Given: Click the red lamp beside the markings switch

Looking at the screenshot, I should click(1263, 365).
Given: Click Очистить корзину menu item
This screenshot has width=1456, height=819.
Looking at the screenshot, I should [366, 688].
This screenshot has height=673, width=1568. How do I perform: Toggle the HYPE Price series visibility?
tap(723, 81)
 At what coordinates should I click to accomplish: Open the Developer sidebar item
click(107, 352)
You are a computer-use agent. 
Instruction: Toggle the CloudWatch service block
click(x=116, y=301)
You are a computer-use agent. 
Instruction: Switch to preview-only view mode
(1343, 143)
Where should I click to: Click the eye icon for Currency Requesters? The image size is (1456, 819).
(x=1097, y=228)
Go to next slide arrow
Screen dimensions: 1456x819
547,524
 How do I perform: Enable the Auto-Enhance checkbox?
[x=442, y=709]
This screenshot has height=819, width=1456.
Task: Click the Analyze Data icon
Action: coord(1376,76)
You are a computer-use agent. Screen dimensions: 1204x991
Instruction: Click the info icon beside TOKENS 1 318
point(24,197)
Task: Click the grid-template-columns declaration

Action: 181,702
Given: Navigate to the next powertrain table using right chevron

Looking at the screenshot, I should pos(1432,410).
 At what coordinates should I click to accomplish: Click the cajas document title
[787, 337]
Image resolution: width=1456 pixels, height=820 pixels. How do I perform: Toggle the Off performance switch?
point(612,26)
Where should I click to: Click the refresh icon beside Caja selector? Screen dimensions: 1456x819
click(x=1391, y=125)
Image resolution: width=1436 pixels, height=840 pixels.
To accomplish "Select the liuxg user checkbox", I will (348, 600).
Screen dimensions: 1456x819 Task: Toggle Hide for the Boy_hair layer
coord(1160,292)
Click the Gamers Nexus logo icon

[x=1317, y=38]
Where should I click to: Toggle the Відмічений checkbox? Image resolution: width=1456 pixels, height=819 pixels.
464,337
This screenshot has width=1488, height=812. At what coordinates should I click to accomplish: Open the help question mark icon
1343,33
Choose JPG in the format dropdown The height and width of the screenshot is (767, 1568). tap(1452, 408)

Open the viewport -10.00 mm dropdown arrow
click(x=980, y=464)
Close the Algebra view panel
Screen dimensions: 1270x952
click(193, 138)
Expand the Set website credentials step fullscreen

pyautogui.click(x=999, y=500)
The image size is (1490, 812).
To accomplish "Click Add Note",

**WHAT NEEDS TO BE DONE**
Which lines run from the one holding "Screen dimensions: 1456x819 Task: Toggle" through the one holding "Close the Algebra view panel" in the records above? Repeat them exactly, both included, and nothing more.

**YOUR SOLUTION**
Screen dimensions: 1456x819 Task: Toggle Hide for the Boy_hair layer
coord(1160,292)
Click the Gamers Nexus logo icon

[x=1317, y=38]
Where should I click to: Toggle the Відмічений checkbox? Image resolution: width=1456 pixels, height=819 pixels.
464,337
This screenshot has width=1488, height=812. At what coordinates should I click to accomplish: Open the help question mark icon
1343,33
Choose JPG in the format dropdown The height and width of the screenshot is (767, 1568). tap(1452, 408)

Open the viewport -10.00 mm dropdown arrow
click(x=980, y=464)
Close the Algebra view panel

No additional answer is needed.